EXERCISE OBJECTIVE
How many lines of these entries hold the string "current"? Reply with the number alone.

Items from a dataset
--- START ---
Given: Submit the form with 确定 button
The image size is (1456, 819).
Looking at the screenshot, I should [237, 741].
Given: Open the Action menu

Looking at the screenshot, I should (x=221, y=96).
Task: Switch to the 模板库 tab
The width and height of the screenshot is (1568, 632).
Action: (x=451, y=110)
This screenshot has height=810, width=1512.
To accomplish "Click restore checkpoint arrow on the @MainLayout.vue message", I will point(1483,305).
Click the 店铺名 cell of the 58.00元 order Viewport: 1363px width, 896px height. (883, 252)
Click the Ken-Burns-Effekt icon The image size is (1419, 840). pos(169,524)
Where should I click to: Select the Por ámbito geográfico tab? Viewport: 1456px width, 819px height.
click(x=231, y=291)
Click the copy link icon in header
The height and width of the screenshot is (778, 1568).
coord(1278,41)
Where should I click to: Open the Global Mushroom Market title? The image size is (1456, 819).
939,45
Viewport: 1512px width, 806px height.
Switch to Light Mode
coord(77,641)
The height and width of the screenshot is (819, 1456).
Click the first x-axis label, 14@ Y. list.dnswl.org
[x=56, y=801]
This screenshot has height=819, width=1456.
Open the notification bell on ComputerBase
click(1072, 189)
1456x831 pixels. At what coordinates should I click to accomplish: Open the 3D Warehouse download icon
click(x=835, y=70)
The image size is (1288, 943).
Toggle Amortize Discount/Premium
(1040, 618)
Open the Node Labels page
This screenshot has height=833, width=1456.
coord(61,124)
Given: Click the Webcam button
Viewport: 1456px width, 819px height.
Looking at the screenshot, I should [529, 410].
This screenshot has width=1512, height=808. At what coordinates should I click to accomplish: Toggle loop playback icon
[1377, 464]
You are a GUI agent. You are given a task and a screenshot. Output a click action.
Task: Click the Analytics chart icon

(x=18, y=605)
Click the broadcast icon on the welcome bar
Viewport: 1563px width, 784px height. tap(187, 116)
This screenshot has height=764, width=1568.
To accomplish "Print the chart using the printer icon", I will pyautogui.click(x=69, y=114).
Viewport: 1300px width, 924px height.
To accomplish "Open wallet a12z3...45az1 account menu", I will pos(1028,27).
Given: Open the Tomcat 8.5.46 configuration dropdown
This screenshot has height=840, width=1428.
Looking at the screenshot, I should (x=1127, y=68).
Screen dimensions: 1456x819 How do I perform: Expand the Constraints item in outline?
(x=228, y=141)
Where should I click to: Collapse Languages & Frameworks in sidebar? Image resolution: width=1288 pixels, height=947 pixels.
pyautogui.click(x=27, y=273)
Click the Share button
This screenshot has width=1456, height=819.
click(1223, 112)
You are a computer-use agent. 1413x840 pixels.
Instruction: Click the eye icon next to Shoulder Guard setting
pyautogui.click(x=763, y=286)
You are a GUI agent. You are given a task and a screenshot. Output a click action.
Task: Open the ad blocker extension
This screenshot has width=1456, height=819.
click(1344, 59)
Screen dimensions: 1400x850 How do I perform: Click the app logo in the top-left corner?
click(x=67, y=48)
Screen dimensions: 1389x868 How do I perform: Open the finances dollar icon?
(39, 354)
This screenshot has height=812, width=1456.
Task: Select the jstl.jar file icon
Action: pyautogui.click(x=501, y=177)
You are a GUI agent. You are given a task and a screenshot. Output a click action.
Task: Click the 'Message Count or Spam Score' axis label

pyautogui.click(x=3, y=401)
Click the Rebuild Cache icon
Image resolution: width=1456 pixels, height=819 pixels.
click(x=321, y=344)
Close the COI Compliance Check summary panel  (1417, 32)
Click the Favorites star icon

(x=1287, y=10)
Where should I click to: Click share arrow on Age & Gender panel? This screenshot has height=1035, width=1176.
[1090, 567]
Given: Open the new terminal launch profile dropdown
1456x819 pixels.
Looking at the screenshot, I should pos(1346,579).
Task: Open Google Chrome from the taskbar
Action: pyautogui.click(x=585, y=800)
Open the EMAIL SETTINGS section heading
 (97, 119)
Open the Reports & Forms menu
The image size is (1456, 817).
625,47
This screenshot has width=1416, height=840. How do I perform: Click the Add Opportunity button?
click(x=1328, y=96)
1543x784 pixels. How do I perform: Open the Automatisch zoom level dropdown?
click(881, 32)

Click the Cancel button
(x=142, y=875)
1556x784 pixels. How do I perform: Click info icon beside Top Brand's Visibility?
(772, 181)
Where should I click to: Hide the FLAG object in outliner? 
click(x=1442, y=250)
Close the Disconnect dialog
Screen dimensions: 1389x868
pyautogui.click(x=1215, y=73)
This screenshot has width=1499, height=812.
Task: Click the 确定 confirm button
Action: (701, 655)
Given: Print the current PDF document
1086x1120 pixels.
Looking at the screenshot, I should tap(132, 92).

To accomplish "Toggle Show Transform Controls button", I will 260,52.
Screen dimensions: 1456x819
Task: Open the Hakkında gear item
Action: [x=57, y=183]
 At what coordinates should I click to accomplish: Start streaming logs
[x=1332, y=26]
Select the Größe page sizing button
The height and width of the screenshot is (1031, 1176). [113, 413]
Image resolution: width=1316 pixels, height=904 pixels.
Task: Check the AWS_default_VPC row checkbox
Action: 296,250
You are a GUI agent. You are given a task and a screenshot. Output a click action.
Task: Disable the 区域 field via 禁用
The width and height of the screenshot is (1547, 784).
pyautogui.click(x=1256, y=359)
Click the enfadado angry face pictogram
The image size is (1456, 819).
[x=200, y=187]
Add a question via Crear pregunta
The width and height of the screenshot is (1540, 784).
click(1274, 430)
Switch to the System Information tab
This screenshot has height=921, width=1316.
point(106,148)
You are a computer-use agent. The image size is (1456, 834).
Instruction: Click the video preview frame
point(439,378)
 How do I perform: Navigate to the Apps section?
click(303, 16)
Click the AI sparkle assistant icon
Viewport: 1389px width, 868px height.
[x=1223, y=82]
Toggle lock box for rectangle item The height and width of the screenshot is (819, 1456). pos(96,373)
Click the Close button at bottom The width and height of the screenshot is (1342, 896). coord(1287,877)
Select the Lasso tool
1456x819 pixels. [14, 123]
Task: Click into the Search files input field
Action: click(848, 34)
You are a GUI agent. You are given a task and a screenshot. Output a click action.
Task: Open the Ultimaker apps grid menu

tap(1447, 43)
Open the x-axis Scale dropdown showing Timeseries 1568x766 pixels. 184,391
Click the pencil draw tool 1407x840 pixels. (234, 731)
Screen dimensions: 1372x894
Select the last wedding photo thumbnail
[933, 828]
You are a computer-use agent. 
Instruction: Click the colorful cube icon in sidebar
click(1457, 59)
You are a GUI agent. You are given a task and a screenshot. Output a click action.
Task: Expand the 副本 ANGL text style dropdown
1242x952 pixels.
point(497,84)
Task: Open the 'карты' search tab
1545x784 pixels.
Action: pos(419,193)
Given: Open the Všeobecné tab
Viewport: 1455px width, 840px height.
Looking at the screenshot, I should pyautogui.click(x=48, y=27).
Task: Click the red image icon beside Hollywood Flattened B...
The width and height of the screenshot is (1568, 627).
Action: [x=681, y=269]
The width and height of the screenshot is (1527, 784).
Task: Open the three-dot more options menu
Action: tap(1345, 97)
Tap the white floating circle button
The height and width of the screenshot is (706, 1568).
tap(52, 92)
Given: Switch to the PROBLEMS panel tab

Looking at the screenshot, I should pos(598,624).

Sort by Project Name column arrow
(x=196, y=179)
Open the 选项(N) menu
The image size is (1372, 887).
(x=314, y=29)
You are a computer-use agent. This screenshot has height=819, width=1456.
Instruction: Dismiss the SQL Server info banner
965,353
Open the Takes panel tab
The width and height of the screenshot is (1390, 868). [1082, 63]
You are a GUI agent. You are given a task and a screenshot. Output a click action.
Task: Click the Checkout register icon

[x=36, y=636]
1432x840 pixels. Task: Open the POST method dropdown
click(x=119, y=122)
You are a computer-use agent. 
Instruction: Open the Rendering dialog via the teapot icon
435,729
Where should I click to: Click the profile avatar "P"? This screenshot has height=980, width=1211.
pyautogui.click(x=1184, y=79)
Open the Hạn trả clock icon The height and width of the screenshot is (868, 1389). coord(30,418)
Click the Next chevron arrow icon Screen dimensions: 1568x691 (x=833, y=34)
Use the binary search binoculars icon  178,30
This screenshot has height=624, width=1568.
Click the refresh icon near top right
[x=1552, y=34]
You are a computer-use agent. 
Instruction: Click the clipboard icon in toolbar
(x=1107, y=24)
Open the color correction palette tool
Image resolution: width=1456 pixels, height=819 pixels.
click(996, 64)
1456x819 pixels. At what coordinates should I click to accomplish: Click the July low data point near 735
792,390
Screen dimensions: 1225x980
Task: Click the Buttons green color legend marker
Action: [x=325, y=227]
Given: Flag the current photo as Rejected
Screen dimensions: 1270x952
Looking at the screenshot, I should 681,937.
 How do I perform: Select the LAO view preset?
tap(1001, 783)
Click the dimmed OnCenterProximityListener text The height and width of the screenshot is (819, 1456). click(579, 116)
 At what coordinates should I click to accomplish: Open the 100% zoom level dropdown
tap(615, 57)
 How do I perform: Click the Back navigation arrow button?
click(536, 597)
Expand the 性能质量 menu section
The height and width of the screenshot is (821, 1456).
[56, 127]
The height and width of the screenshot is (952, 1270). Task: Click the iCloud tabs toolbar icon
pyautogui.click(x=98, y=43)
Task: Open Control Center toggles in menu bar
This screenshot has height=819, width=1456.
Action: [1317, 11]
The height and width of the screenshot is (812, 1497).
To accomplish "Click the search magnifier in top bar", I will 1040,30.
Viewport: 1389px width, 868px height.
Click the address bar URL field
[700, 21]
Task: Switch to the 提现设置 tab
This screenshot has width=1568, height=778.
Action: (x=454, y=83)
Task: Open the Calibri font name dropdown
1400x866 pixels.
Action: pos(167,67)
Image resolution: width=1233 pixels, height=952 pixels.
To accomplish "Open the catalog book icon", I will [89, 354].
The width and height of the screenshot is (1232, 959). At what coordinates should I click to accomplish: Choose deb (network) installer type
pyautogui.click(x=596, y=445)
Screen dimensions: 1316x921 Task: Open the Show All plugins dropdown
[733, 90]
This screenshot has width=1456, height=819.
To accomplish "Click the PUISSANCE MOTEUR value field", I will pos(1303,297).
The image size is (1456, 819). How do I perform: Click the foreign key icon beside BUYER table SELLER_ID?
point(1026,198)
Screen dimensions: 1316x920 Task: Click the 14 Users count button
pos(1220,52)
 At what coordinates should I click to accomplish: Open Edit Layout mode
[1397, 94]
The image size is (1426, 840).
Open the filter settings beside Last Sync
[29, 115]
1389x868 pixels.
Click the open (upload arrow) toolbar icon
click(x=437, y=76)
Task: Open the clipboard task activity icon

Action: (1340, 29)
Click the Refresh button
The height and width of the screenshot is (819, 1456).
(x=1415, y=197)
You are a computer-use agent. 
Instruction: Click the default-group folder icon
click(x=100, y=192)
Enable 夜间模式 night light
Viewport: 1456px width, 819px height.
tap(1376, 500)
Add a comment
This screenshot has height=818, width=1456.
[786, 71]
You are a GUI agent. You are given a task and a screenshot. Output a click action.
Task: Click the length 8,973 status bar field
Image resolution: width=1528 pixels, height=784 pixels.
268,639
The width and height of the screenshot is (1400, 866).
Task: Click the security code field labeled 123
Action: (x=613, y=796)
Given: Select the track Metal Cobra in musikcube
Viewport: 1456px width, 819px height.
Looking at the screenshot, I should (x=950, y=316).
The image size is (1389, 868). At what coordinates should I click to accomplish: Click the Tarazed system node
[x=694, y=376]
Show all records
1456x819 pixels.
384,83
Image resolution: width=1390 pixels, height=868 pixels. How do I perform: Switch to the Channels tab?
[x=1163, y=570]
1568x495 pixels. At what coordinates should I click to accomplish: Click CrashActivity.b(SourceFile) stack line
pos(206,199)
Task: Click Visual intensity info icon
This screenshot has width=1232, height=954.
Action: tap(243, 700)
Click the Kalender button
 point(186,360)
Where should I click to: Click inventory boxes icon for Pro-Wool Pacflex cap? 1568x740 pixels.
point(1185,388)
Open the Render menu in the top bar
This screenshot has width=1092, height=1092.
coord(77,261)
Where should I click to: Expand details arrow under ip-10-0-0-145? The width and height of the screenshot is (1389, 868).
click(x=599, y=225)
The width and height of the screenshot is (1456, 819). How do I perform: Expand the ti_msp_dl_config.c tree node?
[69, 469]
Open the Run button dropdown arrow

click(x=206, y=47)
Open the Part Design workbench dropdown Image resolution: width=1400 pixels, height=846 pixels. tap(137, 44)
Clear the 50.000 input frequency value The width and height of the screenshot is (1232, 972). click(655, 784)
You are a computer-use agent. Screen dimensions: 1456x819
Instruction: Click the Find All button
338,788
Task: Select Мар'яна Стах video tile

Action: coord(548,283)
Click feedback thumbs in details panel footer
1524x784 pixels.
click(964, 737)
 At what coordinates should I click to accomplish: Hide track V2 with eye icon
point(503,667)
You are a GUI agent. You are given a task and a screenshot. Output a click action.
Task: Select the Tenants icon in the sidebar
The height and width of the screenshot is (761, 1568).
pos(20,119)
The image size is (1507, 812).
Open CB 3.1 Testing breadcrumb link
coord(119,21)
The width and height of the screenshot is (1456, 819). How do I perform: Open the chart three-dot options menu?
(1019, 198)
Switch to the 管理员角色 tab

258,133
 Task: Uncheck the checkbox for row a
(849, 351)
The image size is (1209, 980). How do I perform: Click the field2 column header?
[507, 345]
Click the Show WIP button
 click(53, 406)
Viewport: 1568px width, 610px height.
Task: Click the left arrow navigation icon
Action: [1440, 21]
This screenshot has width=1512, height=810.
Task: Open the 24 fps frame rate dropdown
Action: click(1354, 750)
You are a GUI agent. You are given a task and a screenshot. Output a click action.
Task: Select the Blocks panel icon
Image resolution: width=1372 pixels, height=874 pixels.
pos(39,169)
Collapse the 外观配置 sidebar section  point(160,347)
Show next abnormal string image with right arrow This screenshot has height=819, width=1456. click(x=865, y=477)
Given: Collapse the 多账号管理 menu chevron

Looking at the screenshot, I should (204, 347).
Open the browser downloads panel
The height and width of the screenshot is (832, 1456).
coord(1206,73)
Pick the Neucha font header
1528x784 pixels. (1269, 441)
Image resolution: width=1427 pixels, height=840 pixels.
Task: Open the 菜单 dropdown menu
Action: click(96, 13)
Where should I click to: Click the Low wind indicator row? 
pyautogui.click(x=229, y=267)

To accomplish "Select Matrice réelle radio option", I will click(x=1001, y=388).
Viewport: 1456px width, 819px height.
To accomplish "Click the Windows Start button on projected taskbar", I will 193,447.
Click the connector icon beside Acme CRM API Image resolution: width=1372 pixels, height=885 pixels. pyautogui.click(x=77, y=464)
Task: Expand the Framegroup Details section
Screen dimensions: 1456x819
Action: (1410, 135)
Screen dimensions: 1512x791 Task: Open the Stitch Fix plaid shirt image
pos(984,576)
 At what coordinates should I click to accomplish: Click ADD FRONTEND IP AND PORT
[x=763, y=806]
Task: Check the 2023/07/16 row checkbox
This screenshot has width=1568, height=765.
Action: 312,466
--- END ---
OUTPUT FOR THIS TASK
2